§ **Assignment**: Give the data back exactly as it stands.

===== Data shown =====

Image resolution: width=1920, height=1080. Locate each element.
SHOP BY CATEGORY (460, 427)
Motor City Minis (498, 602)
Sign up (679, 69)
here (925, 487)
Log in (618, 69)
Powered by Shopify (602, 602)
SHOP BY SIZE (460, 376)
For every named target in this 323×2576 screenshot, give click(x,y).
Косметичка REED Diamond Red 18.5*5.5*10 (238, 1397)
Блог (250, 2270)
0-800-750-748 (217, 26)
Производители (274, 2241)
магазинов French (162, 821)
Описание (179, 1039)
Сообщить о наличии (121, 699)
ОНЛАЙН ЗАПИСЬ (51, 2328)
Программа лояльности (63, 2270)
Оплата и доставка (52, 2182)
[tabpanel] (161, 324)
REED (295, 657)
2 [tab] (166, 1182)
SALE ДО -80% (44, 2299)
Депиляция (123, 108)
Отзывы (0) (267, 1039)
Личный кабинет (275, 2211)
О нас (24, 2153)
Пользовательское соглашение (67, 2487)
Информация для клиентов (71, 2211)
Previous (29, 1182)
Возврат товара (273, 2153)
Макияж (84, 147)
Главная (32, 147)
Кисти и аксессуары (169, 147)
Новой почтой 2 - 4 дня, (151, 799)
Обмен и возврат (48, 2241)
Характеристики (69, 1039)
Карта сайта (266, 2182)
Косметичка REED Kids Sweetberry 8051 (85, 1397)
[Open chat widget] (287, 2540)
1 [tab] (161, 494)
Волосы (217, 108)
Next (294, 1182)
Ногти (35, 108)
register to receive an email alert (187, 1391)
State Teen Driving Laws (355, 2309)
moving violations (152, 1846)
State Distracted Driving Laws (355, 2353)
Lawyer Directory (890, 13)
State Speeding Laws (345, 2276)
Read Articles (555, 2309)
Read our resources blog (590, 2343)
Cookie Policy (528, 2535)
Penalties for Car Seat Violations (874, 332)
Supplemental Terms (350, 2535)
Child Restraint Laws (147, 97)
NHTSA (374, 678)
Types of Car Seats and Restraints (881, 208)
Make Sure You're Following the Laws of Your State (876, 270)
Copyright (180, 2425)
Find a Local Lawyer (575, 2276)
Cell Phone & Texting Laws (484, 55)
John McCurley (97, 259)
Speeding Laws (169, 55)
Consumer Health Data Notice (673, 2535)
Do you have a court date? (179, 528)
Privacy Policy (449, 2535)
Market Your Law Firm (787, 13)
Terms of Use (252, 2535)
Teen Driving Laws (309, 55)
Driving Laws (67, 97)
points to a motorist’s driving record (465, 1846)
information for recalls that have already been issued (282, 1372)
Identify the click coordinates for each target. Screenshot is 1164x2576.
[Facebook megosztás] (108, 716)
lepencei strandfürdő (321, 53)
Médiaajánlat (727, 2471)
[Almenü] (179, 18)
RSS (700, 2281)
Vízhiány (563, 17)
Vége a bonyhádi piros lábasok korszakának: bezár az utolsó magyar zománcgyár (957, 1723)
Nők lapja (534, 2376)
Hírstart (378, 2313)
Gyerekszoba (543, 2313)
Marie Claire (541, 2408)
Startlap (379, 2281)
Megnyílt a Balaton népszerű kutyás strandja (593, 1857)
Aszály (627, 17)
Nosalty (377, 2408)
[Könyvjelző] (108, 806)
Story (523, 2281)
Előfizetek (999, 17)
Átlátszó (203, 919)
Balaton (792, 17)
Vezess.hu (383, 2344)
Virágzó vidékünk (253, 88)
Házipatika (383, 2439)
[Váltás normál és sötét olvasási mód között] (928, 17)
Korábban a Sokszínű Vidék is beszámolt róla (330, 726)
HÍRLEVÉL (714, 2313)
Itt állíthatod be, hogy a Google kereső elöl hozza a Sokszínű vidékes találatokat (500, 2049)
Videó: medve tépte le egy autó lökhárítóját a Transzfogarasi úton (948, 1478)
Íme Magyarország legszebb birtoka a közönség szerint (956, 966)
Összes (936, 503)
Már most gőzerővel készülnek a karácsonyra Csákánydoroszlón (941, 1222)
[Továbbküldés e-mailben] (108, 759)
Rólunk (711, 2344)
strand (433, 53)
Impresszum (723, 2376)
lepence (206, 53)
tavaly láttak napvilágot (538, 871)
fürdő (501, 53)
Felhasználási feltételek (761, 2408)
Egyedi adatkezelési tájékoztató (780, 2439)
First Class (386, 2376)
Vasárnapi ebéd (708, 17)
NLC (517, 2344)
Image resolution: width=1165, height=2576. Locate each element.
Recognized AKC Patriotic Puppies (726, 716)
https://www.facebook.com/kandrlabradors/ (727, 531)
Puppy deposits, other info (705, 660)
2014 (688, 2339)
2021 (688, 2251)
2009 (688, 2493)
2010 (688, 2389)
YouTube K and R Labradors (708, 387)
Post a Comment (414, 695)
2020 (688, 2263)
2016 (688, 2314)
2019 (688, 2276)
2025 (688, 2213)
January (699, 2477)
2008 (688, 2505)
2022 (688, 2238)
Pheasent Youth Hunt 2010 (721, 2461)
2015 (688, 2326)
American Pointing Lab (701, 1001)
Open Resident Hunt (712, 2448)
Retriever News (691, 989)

=====

§ **Solved problem**:
Image resolution: width=1920, height=1080. Locate each element.
SHOP BY CATEGORY (460, 427)
Motor City Minis (498, 602)
Sign up (679, 69)
here (925, 487)
Log in (618, 69)
Powered by Shopify (602, 602)
SHOP BY SIZE (460, 376)
For every named target in this 323×2576 screenshot, give click(x,y).
Косметичка REED Diamond Red 18.5*5.5*10 (238, 1397)
Блог (250, 2270)
0-800-750-748 (217, 26)
Производители (274, 2241)
магазинов French (162, 821)
Описание (179, 1039)
Сообщить о наличии (121, 699)
ОНЛАЙН ЗАПИСЬ (51, 2328)
Программа лояльности (63, 2270)
Оплата и доставка (52, 2182)
[tabpanel] (161, 324)
REED (295, 657)
2 [tab] (166, 1182)
SALE ДО -80% (44, 2299)
Депиляция (123, 108)
Отзывы (0) (267, 1039)
Личный кабинет (275, 2211)
О нас (24, 2153)
Пользовательское соглашение (67, 2487)
Информация для клиентов (71, 2211)
Previous (29, 1182)
Возврат товара (273, 2153)
Макияж (84, 147)
Главная (32, 147)
Кисти и аксессуары (169, 147)
Новой почтой 2 - 4 дня, (151, 799)
Обмен и возврат (48, 2241)
Характеристики (69, 1039)
Карта сайта (266, 2182)
Косметичка REED Kids Sweetberry 8051 (85, 1397)
[Open chat widget] (287, 2540)
1 [tab] (161, 494)
Волосы (217, 108)
Next (294, 1182)
Ногти (35, 108)
register to receive an email alert (187, 1391)
State Teen Driving Laws (355, 2309)
moving violations (152, 1846)
State Distracted Driving Laws (355, 2353)
Lawyer Directory (890, 13)
State Speeding Laws (345, 2276)
Read Articles (555, 2309)
Read our resources blog (590, 2343)
Cookie Policy (528, 2535)
Penalties for Car Seat Violations (874, 332)
Supplemental Terms (350, 2535)
Child Restraint Laws (147, 97)
NHTSA (374, 678)
Types of Car Seats and Restraints (881, 208)
Make Sure You're Following the Laws of Your State (876, 270)
Copyright (180, 2425)
Find a Local Lawyer (575, 2276)
Cell Phone & Texting Laws (484, 55)
John McCurley (97, 259)
Speeding Laws (169, 55)
Consumer Health Data Notice (673, 2535)
Do you have a court date? (179, 528)
Privacy Policy (449, 2535)
Market Your Law Firm (787, 13)
Terms of Use (252, 2535)
Teen Driving Laws (309, 55)
Driving Laws (67, 97)
points to a motorist’s driving record (465, 1846)
information for recalls that have already been issued (282, 1372)
Identify the click coordinates for each target. Screenshot is 1164x2576.
[Facebook megosztás] (108, 716)
lepencei strandfürdő (321, 53)
Médiaajánlat (727, 2471)
[Almenü] (179, 18)
RSS (700, 2281)
Vízhiány (563, 17)
Vége a bonyhádi piros lábasok korszakának: bezár az utolsó magyar zománcgyár (957, 1723)
Nők lapja (534, 2376)
Hírstart (378, 2313)
Gyerekszoba (543, 2313)
Marie Claire (541, 2408)
Startlap (379, 2281)
Megnyílt a Balaton népszerű kutyás strandja (593, 1857)
Aszály (627, 17)
Nosalty (377, 2408)
[Könyvjelző] (108, 806)
Story (523, 2281)
Előfizetek (999, 17)
Átlátszó (203, 919)
Balaton (792, 17)
Vezess.hu (383, 2344)
Virágzó vidékünk (253, 88)
Házipatika (383, 2439)
[Váltás normál és sötét olvasási mód között] (928, 17)
Korábban a Sokszínű Vidék is beszámolt róla (330, 726)
HÍRLEVÉL (714, 2313)
Itt állíthatod be, hogy a Google kereső elöl hozza a Sokszínű vidékes találatokat (500, 2049)
Videó: medve tépte le egy autó lökhárítóját a Transzfogarasi úton (948, 1478)
Íme Magyarország legszebb birtoka a közönség szerint (956, 966)
Összes (936, 503)
Már most gőzerővel készülnek a karácsonyra Csákánydoroszlón (941, 1222)
[Továbbküldés e-mailben] (108, 759)
Rólunk (711, 2344)
strand (433, 53)
Impresszum (723, 2376)
lepence (206, 53)
tavaly láttak napvilágot (538, 871)
fürdő (501, 53)
Felhasználási feltételek (761, 2408)
Egyedi adatkezelési tájékoztató (780, 2439)
First Class (386, 2376)
Vasárnapi ebéd (708, 17)
NLC (517, 2344)
Image resolution: width=1165, height=2576. Locate each element.
Recognized AKC Patriotic Puppies (726, 716)
https://www.facebook.com/kandrlabradors/ (727, 531)
Puppy deposits, other info (705, 660)
2014 (688, 2339)
2021 (688, 2251)
2009 (688, 2493)
2010 (688, 2389)
YouTube K and R Labradors (708, 387)
Post a Comment (414, 695)
2020 (688, 2263)
2016 (688, 2314)
2019 (688, 2276)
2025 (688, 2213)
January (699, 2477)
2008 (688, 2505)
2022 (688, 2238)
Pheasent Youth Hunt 2010 (721, 2461)
2015 (688, 2326)
American Pointing Lab (701, 1001)
Open Resident Hunt (712, 2448)
Retriever News (691, 989)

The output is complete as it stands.